Le monde actuel semble exiger toujours plus d'innovation, de créativité, pensez-vous que nous y sommes préparés ?

Dans une certaine mesure, oui, car on apprend de plus en plus aux enfants, aux collégiens, lycéens et étudiants à être autonomes, à mener des projets par eux-mêmes, à trouver des solutions à un problème. Par contre, on conceptualise assez mal ce processus, on ne le nomme pas. On pourrait davantage insister, valoriser le fait qu’être mis en situation de trouver une solution est un mode d’apprentissage opérationnel, dérivé de l’attitude qu’ont les chercheurs ou les artistes. Cela incite à découvrir des solutions par soi-même, des solutions qui ne sont pas forcément celles que pourraient proposer un enseignant. Dans ce cas de figure, on est assez proche d’une démarche artistico-scientifique qui consiste à apporter des propositions sinon novatrices ou originales, du moins personnelles, à un problème donné. Ceci ne veut pas dire que les réponses sont « artistiques », c’est la démarche qui l’est : on peut être mis en situation d’innover, ou de trouver une réponse, et y arriver.

 

L'art a-t-il une place dans l'enseignement primaire et secondaire ?
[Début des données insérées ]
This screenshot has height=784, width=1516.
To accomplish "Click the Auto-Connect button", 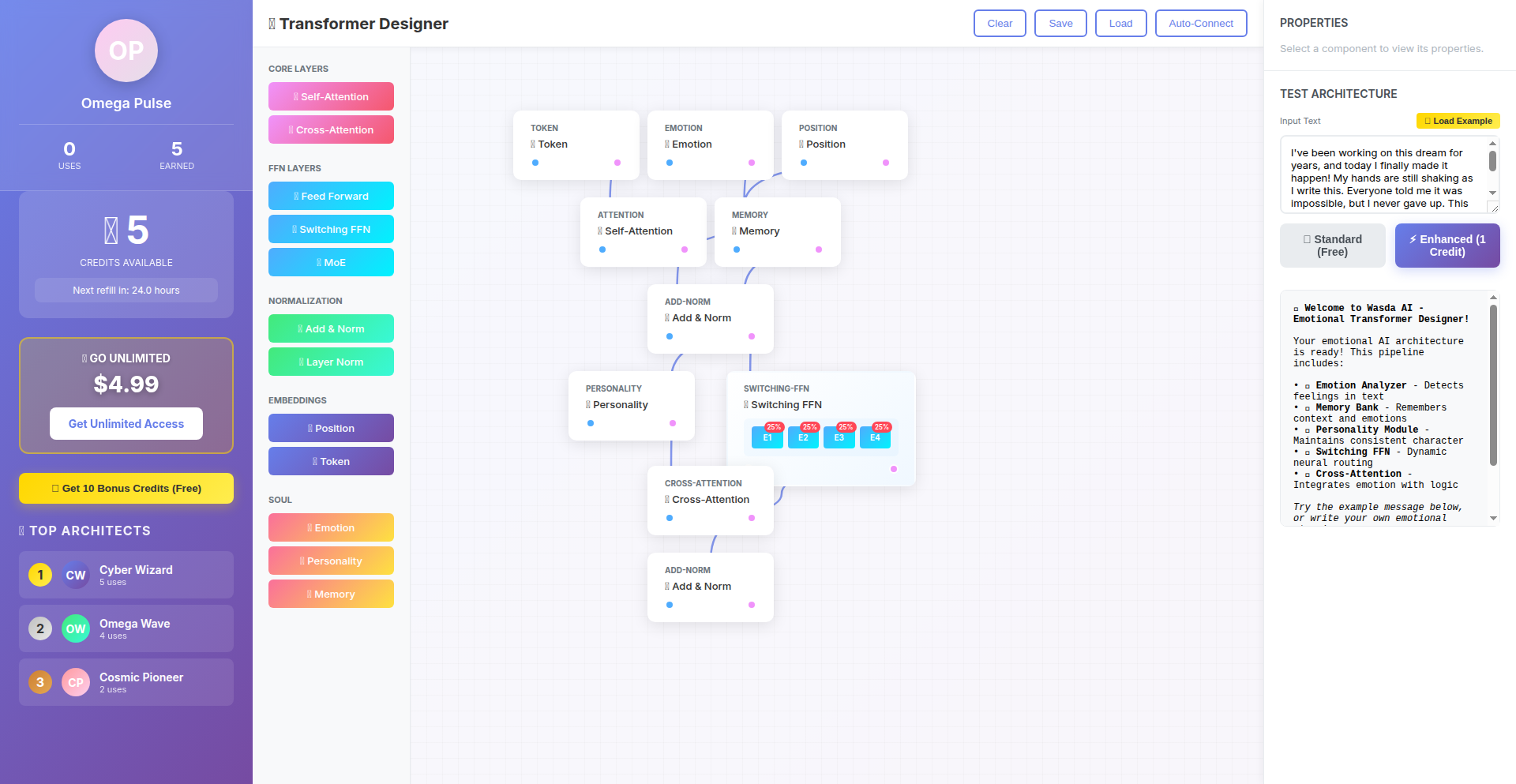I will click(x=1201, y=23).
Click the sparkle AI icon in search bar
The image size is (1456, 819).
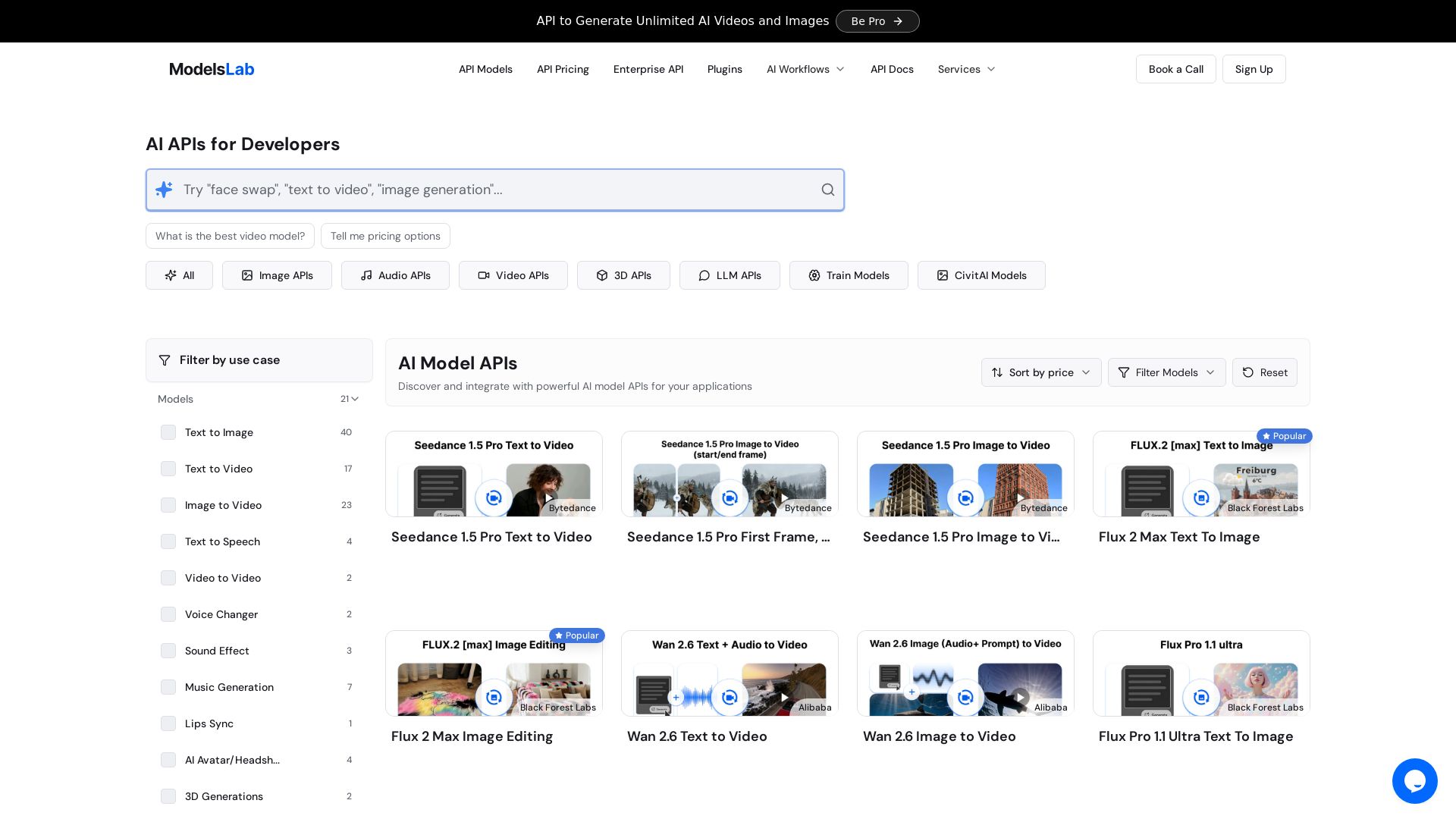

À l'école maternelle, on envisage les arts comme une matière à part entière, une matière comme une autre, à même de développer certaines aptitudes et traits de la personnalité, tels que la créativité, l'autonomie, l'esprit critique, etc. En termes de pratique, les arts gagneraient à être banalisés, à être considérés comme une activité obligatoire et ordinaire… La danse qui est parfois pratiquée dans les  écoles maternelles, a de nombreuses vertus éducatives. Par exemple, elle permet de travailler le maintien du corps, l'apprentissage du rythme, la discipline, etc. Cela ne veut pas dire que tout le monde sera danseur professionnel ! Ni que l’on instrumentalise une discipline, simplement elle peut apporter sa propre dimension à l’éducation des enfants.

Ensuite, le système scolaire fait beaucoup moins de place aux arts, en tant que mode d’apprentissage. Au delà de la maternelle, il n’existe pratiquement plus rien. Il y a de rares classes à horaires aménagés qui permettent par exemple d’apprendre la musique (chant ou instrument), mais on est déjà dans une dimension très spécifique, on y apprend à faire de la musique, beaucoup plus qu’on utilise la musique pour ses dispositions particulières telles que la relation aux autres par l’écoute ou encore la capacité à placer sa voix, etc. Finalement, l’art à l’école demeure dans « une case » qui est celle qui lui est assignée dans la société : un petit monde à part, exotique et marginal. Il n’y a pas que je sache de cours d’histoire qui reposerait sur l’analyse des représentations d’un événement via la peinture. Or pour bon nombre d’événements historiques, la media iconographique est essentiel. Pourquoi ne pas apprendre à lire les images, pour comprendre, par exemple, comment le pouvoir se représente?

 

Côté enseignement supérieur, l'enseignement de l'art est-il toujours distinct des autres formations ou peut-on suivre des cursus « mixtes » ?

Il semble que l'enseignement supérieur soit encore relativement cloisonné. Il existe peu de passerelles entre les disciplines : on peut suivre successivement des cursus scientifiques puis artistiques, mais rarement les deux en parallèle. Or, il serait parfois utile de mettre la casquette de l'artiste... On peut par exemple s’étonner que les études de droit ne comportent pas d'ateliers d'écriture, de diction, de théâtre, que les étudiants se destinant au métier de professeur n'aient pas de cours d'expression, de « mise en scène » du savoir, etc. Aucun chercheur n'apprend à parler en public, encore moins à mettre en spectacle des notions complexes, alors que placer sa voix, s'exprimer sans notes, travailler également le support multimédia d'une communication ne pourraient qu'être bénéfique à la transmission des idées énoncées.

 

Il existe pourtant des services culturels au sein des Universités...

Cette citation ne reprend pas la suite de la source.